Great business ideas often come from strange places, but no one expects to find one at the bottom of a river. Yet that’s what happened to George Goodwin. When he went fishing in shallow Florida riverbeds during the early 1970s, Goodwin often caught more logs than bass.
“I used to snag my lures on them,” he remembers. Most fishermen would have cursed their luck; Goodwin, now 59, reeled in a multi-million-dollar business instead.
What Goodwin found are known as deadhead logs. In the 1800s loggers felled centuries-old cypress and pine throughout the South for use in construction. They would float the logs downstream to the nearest mill, but often the heaviest logs–those filled with the most resin–sank to the muddy riverbed. At a time when the South was blanketed by tens of millions of acres of untouched forest, it wasn’t much of a loss. But today overharvesting has reduced that old-growth forest to just 5,000 to 10,000 acres, most of it protected, and the logs once lost to the rivers have newfound value.
As Goodwin got interested in logs, he discovered that, although the outside decomposes after being underwater for nearly a century, resin keeps the inside perfectly preserved. Prized for flooring and paneling, this interior wood is known as “heart pine” and “heart cypress.”

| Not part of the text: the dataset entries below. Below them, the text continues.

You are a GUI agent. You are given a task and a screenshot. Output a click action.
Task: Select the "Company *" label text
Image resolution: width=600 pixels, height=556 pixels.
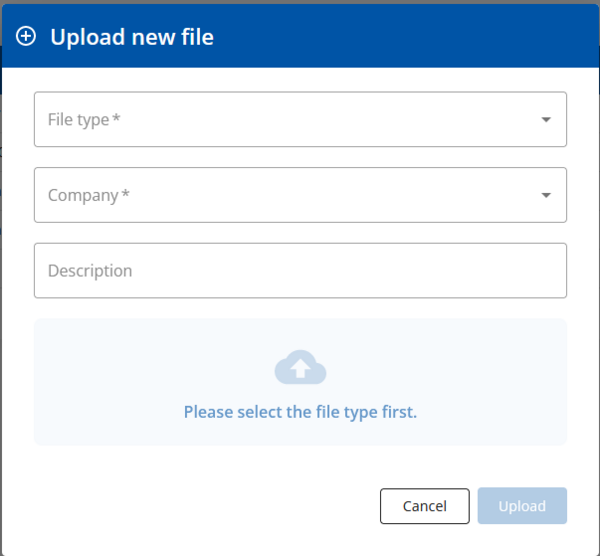[x=84, y=195]
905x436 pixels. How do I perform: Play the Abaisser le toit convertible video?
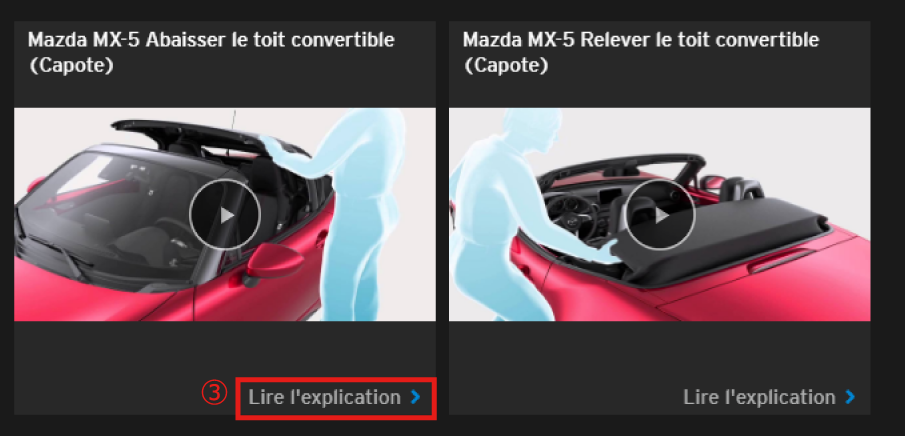tap(225, 214)
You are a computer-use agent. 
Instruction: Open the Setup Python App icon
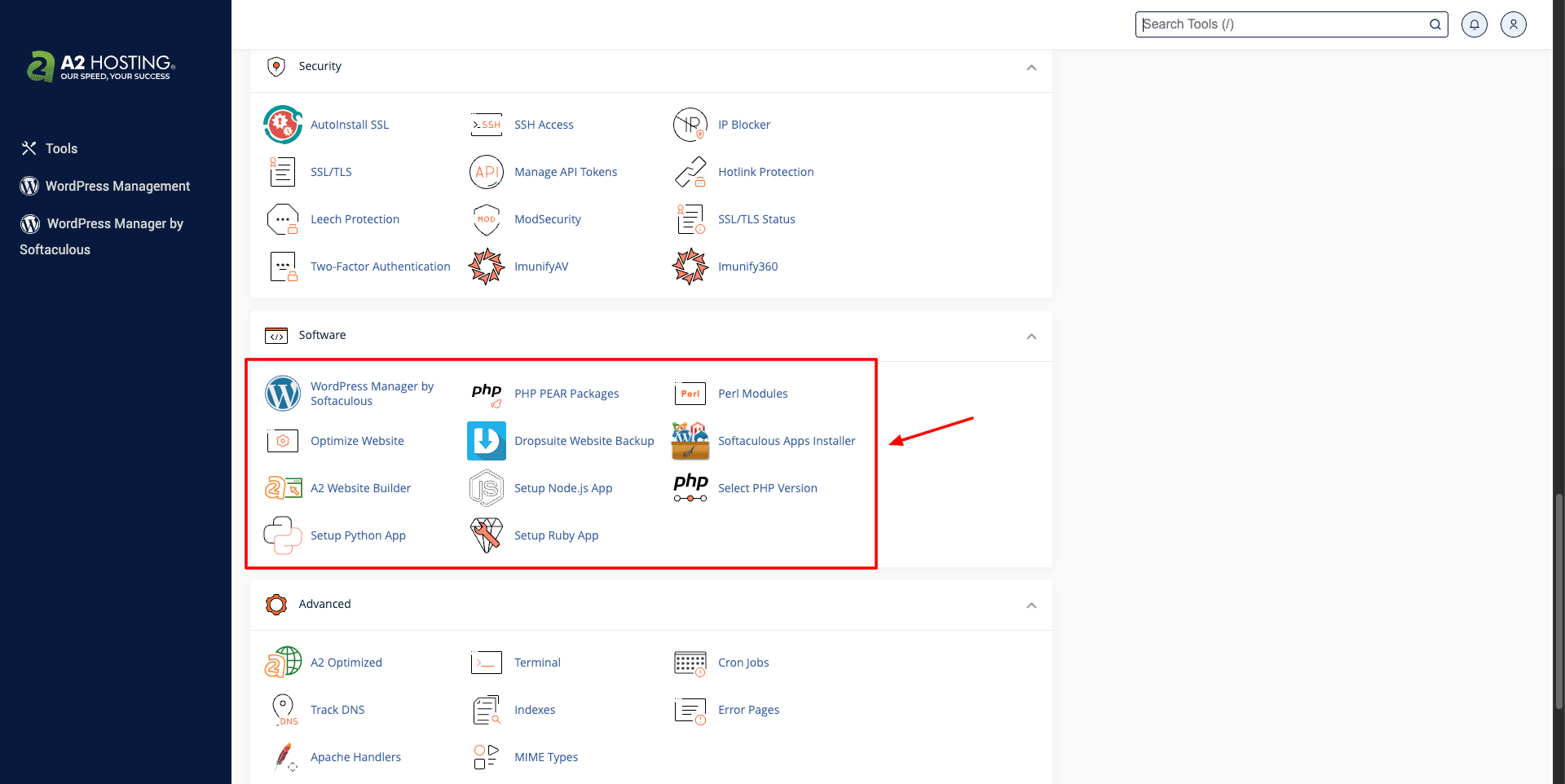[x=283, y=535]
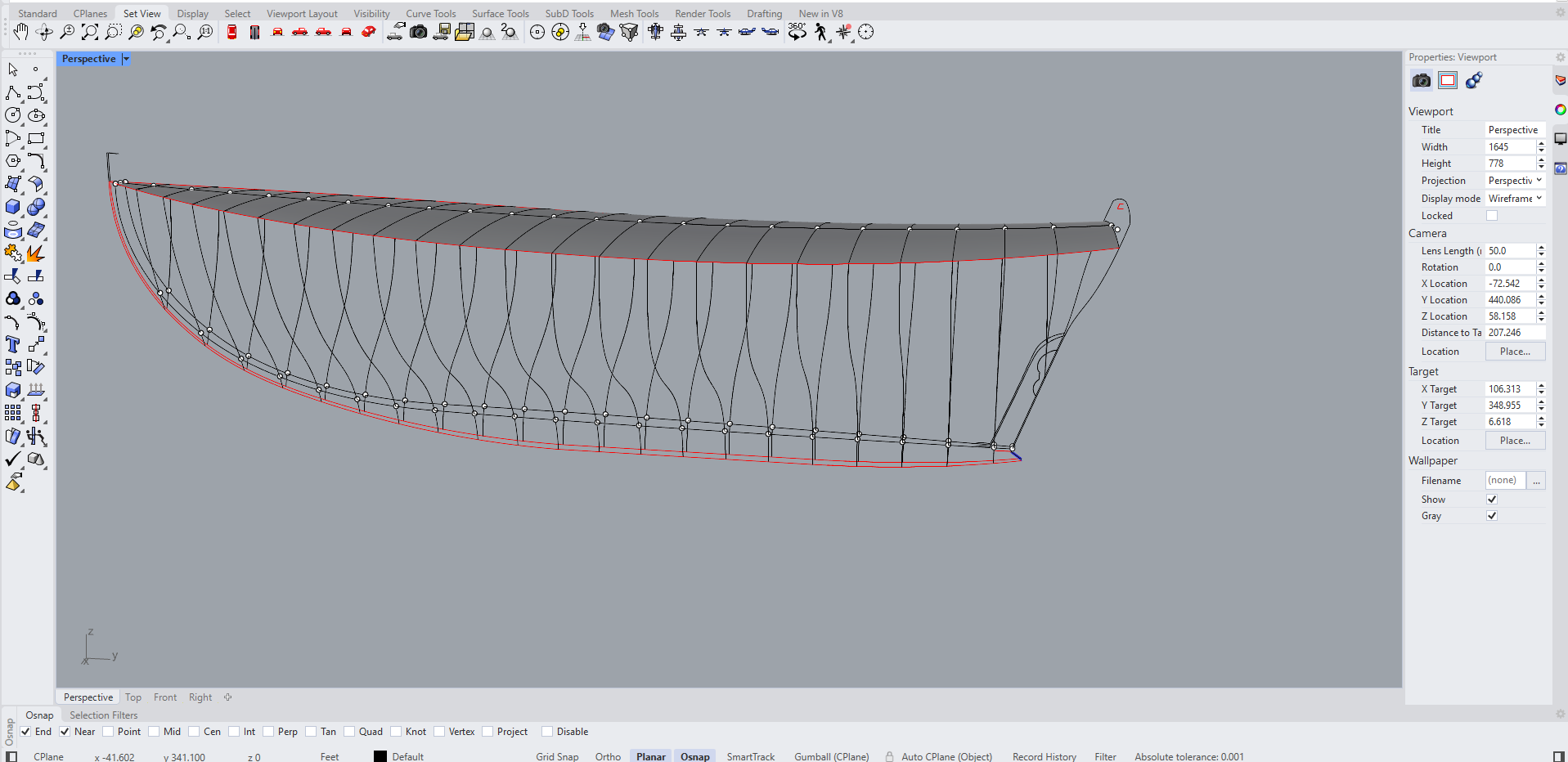
Task: Click the black Default layer color swatch
Action: click(x=380, y=756)
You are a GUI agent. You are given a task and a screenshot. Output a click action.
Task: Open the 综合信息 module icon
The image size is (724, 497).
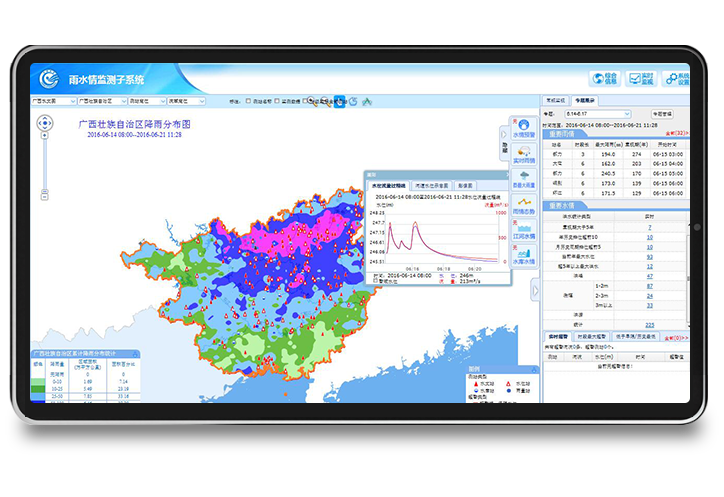603,79
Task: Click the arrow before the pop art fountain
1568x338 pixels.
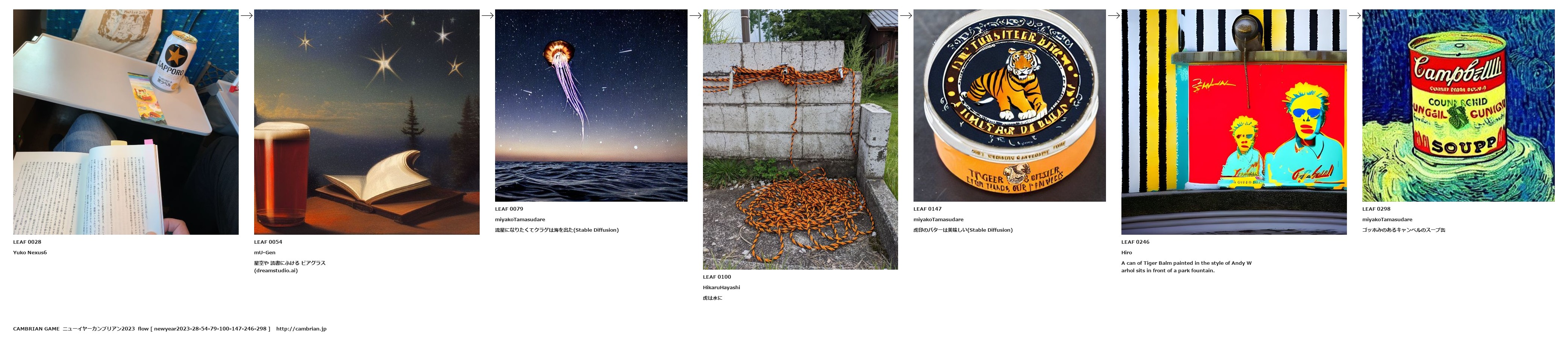Action: point(1114,16)
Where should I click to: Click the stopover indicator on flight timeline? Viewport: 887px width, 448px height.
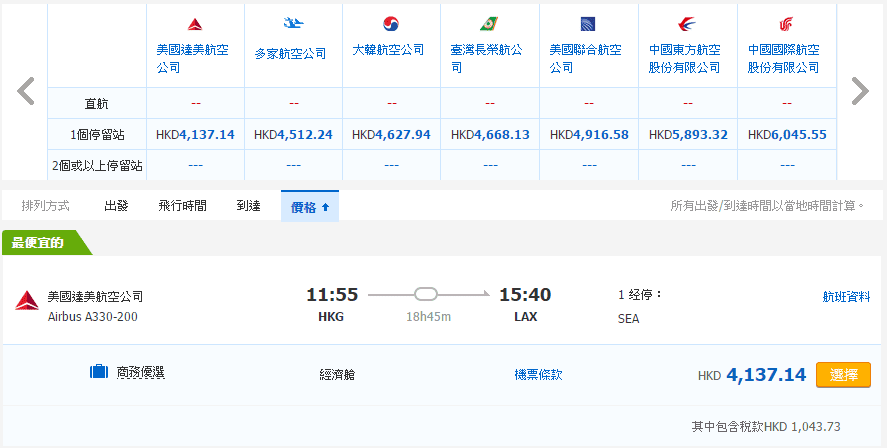pos(427,294)
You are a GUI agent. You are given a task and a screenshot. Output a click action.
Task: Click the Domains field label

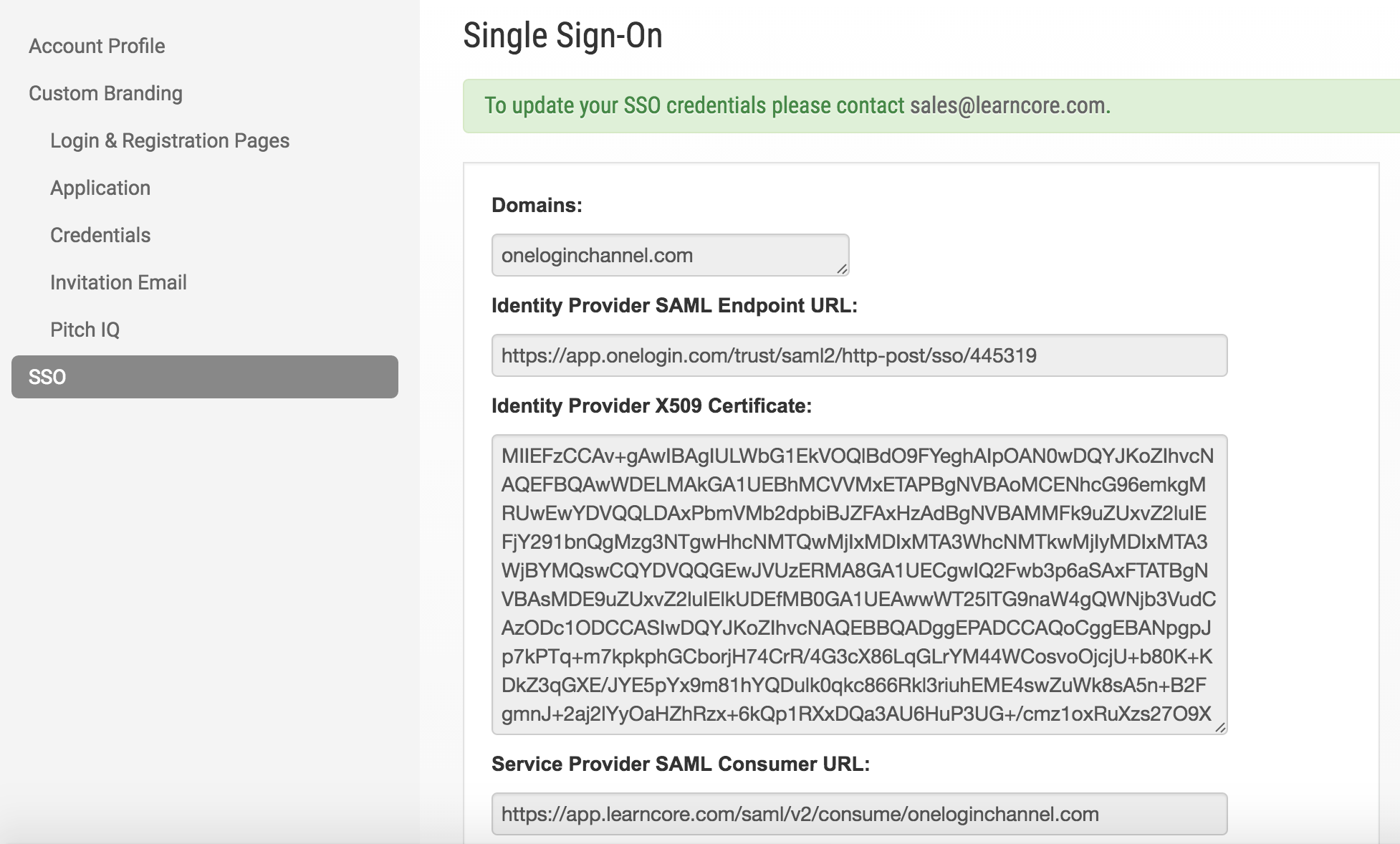pos(537,205)
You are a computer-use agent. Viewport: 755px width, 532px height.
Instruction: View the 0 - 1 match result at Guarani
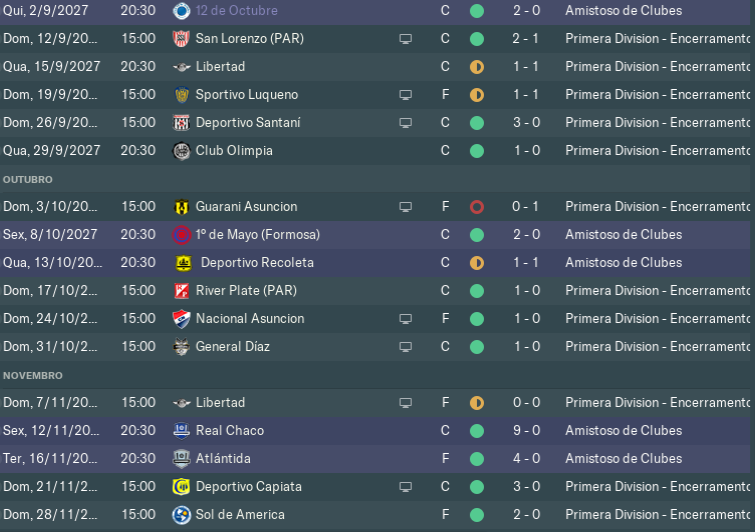526,207
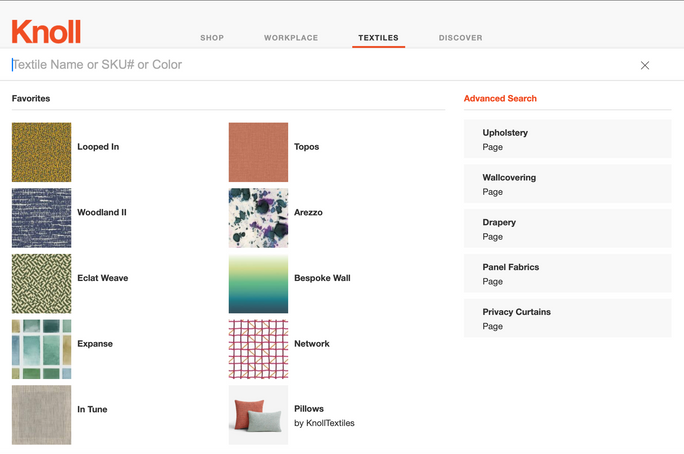Open the Shop menu

[212, 38]
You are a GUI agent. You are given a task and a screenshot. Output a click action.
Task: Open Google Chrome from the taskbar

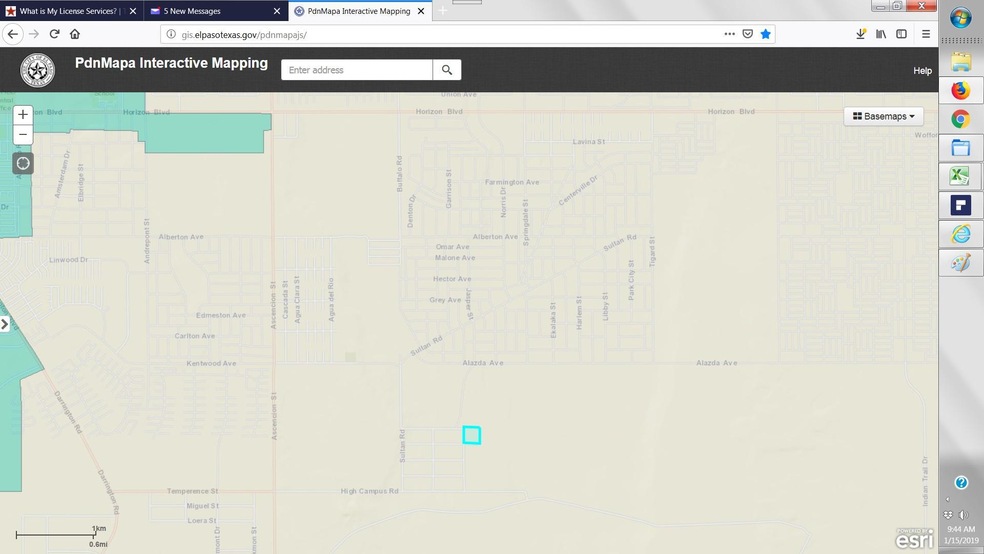[960, 119]
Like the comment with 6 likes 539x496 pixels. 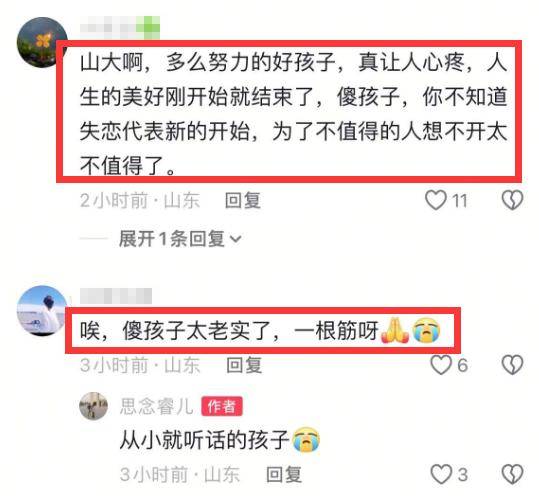(x=441, y=364)
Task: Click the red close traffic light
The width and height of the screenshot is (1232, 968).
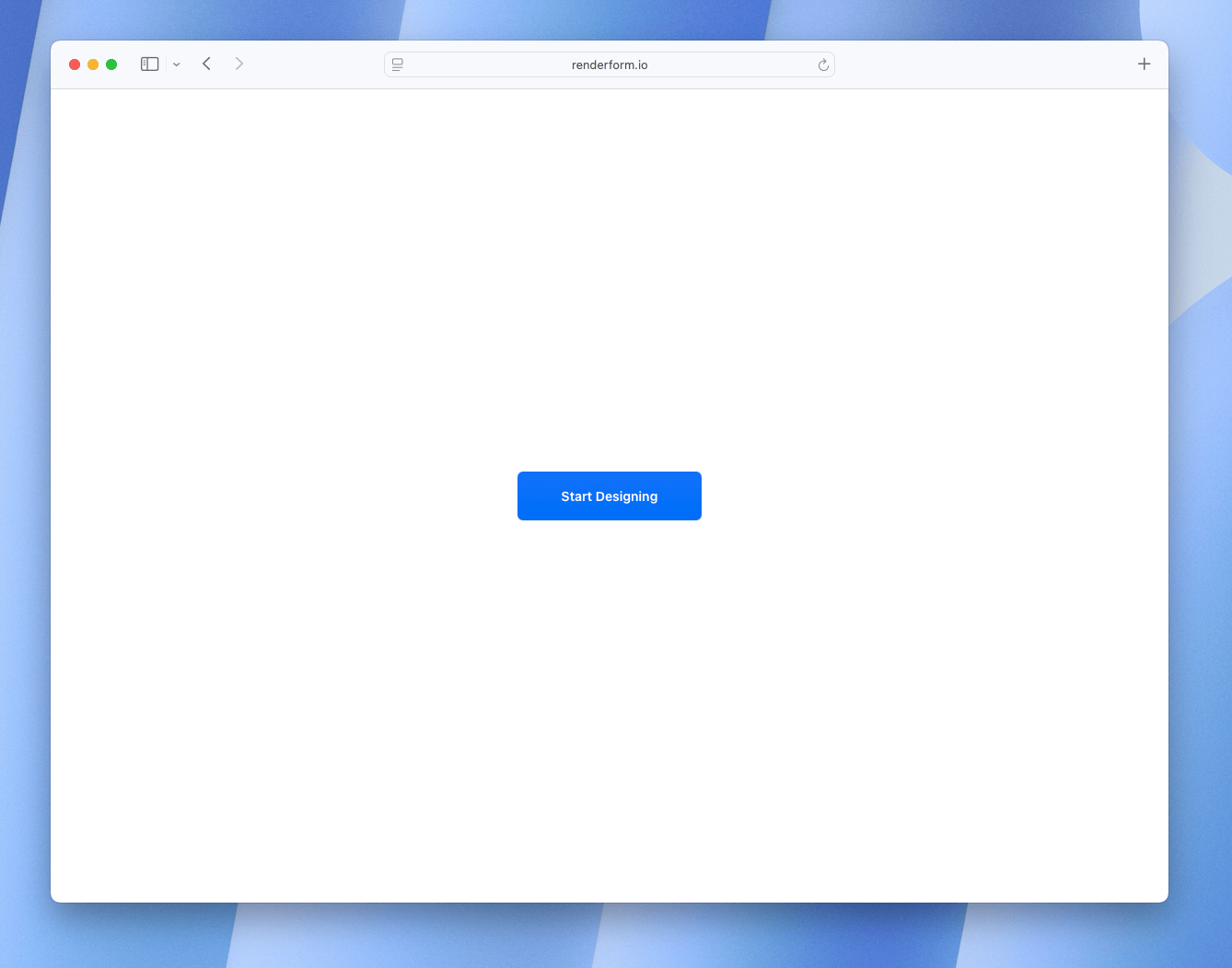Action: (x=75, y=64)
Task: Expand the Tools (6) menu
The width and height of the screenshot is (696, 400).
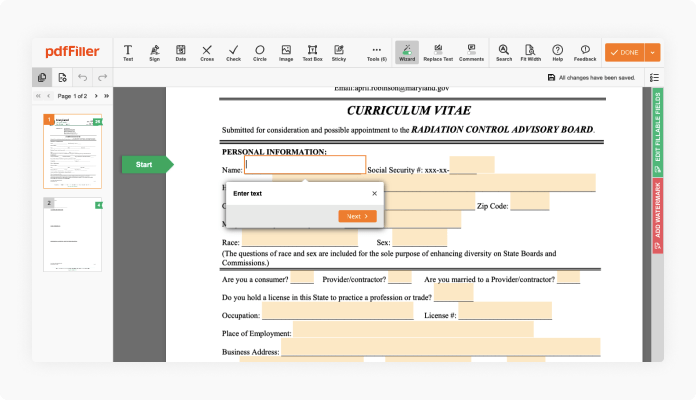Action: (376, 52)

Goodwin spent $105,500–his entire savings–to purchase 20 acres of land in Micanopy, Fla., ten miles south of Gainesville, and move an old sawmill to the property, where he and his wife, Carol, the company’s 59-year-old vice president, live and work. They pay divers $2 to $3 per board foot of wood in the logs recovered from Florida riverbeds. Then they clean up the logs and mill them into flooring that sells for $5 to $20 a foot. Carol estimates that the demand for antique wood has risen tenfold in the past decade, thanks to the housing boom and changing tastes. That has sent the company’s annual revenue on a steady climb, from $5,000 in 1977 to $3 million in 2004.